Beaucoup ont trouvé une solution parmi d’autres. Instagram, Twitter, TikTok, Facebook, les réseaux sociaux sont devenus la source régénératrice, la caverne dans laquelle chacun.e d’entre nous s’abrite. Grâce à eux et à certains médias, nous sommes parvenues à échanger, nous exprimer, être qui nous sommes. Des militant.es, des personnes engagées, qui font partie d’une communauté. Car si cette année 2020 fût difficile, elle nous a tout de même rappelé que nous n’étions pas seul.es.

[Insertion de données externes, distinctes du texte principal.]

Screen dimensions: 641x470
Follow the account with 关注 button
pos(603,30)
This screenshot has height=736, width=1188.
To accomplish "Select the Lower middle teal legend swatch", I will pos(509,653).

Qu’en chacun.e se trouve une part de communauté, un lien qui nous unit. Cette année, notre force fut de trouver une manière d’être membre d’un tout. Une communauté dont nous avons toujours fais partie. Que ce soit autour des luttes féministes, sociales, écologiques ou politiques, les réseaux – car ce sont bien des millions de connections qui se sont créées – se retrouver est devenu évident. Les désunions de la vie réelles se sont métamorphosées en symbole d’unions virtuelles universelles. Le pays s’est arrêté mais c’était sans compter sur l’agitation collective. Nous avons découvert de nouveaux pans de notre réalité, avons élargi nos engagements, découvert d’autres gens. L’imagination et l’entraide sont devenus illimités. Une crème apaisante pour soigner les plaies urticantes de la réalité. Si pour certains nous avons fui, il s’agissait avant tout d’un tournant essentiel à notre survie. Oui, Instagram m’a permis de soulever le poids que je faisais peser sur les épaules de ma famille en discutant féminisme et politique. Oui, Twitter m’a permis de suivre celles et ceux qui allaient manifester quand moi je ne pouvais pas le faire. Oui, TikTok m’a permis de m’évader de mon quotidien en riant devant des vidéos de chats qui portent un anorak. Oui, Facebook m’a permis de partager mes coups de gueule du moment, mes craintes, mes peurs ou mes victoires. Oui, nous nous sommes réfugiées, mais non pas pour être plus seul.es encore. Pour nous englober de chaleur humaine et survivre à cette année qui nécessite distanciations sociales et distanciations de l’être tout court.
Alors malgré le désespoir qui t’a parcouru ces longs mois et ces interminables soirée, rappelle-toi que tu n’es pas seule, d’autres sont à tes côtés. Face à 2021, nous nous tenons par la main, fortes et courageuses, car ensemble.